US new-crop corn futures on Wednesday fell for a seventh straight session, the market's longest slide in a year, and set new contract lows as forecasts for nearly ideal crop weather raised expectations for record harvests. New-crop soyabean futures dropped to their lowest level since early February, while wheat joined corn in setting contract lows. Traders pushed down prices ahead of the release of monthly US Department of Agriculture report on Friday that is expected to increase the outlook for autumn harvests.
"The report will show an increase in corn and soyabean production, with traders fearing a large jump due to high crop conditions and excellent growing weather," said Brian Hoops, president of brokerage Midwest Market Solutions. For the next 10 days, forecasters expect temperatures to be in the 70s and 80s Fahrenheit with occasional rainfall. Chicago Board of Trade December corn slipped 3-1/4 cents to $4.01 a bushel by 9:55 am CDT (1455 GMT) after setting a new contract low of $4.00-3/4, below Tuesday's contract low of $4.02-3/4. The front-month corn contract was down 2-1/4 cents at $4.06, near an almost four-year low of $4.05-1/2 set on Monday.
November soyabeans lost 6 cents to $11.10-1/4 a bushel, after falling to a five-month low of $11.06-1/2. The front-month contact reached a five-month low of $13.14. September wheat shed 4-3/4 cents to $5.51-1/2 a bushel, after dropping to a contact low of $5.49-3/4 under pressure from the advancing US harvest.
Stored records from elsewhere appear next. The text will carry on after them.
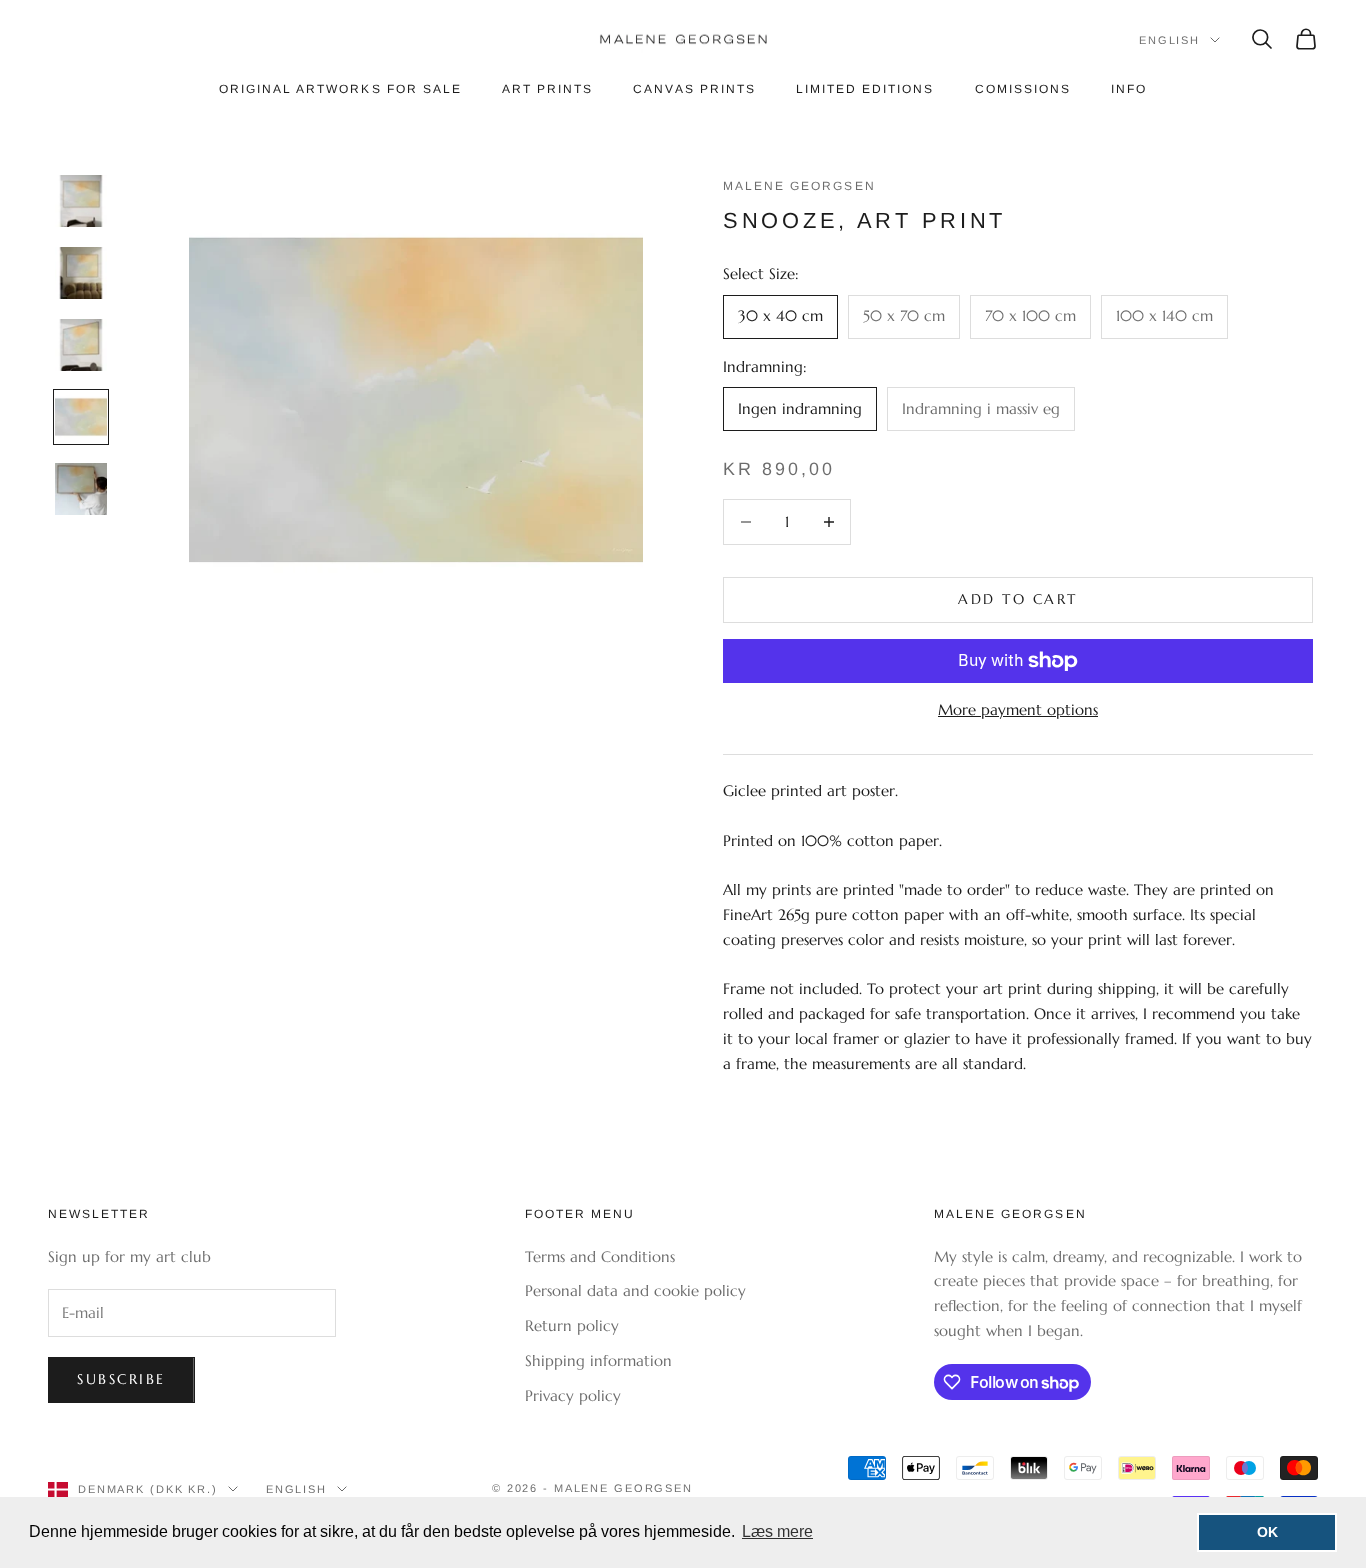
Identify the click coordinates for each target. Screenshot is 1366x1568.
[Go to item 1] (81, 201)
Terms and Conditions (600, 1256)
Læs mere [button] (777, 1531)
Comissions (1023, 89)
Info (1129, 89)
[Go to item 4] (81, 417)
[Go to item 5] (81, 489)
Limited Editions (865, 89)
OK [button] (1267, 1532)
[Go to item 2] (81, 273)
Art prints (547, 89)
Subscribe (121, 1379)
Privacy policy (573, 1395)
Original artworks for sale (340, 89)
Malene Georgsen (799, 186)
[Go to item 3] (81, 345)
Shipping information (598, 1360)
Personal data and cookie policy (635, 1290)
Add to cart (1018, 599)
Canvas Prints (694, 89)
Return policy (572, 1325)
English (1169, 40)
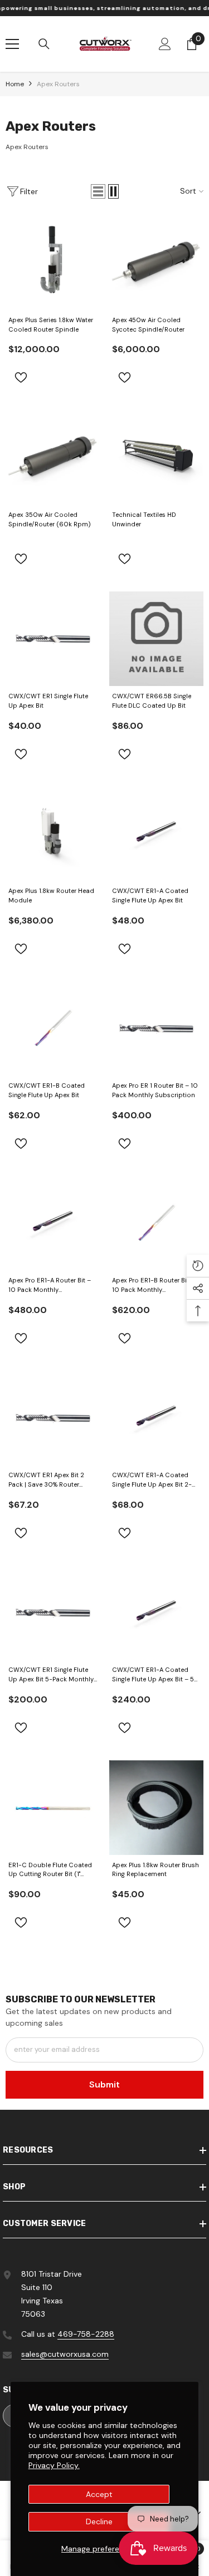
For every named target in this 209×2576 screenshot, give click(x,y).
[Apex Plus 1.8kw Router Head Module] (53, 834)
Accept (99, 2494)
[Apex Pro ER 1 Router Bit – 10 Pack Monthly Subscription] (156, 1028)
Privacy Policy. (54, 2465)
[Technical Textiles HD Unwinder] (156, 457)
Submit (104, 2084)
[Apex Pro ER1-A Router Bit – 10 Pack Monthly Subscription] (53, 1223)
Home (15, 84)
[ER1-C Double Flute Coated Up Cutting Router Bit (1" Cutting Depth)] (53, 1807)
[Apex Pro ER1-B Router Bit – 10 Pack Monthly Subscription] (156, 1223)
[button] (98, 191)
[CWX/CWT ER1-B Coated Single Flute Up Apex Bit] (53, 1028)
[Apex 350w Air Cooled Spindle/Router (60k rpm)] (53, 457)
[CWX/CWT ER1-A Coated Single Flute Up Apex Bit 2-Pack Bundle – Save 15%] (156, 1418)
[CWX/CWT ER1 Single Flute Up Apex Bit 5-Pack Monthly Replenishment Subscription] (53, 1613)
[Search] (44, 44)
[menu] (12, 44)
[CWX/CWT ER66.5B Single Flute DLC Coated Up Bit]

The front-month contract dropped to a four-year low of $5.40 a bushel.
Corn prices may continue to grind lower for a couple months, considering the market did not bottom out until September last year when farmers brought in a record harvest, said Tomm Pfitzenmaier, analyst for Summit Commodity Brokerage. Corn this month is entering its critical pollination stage, a period when excessive heat and dryness can clip yields.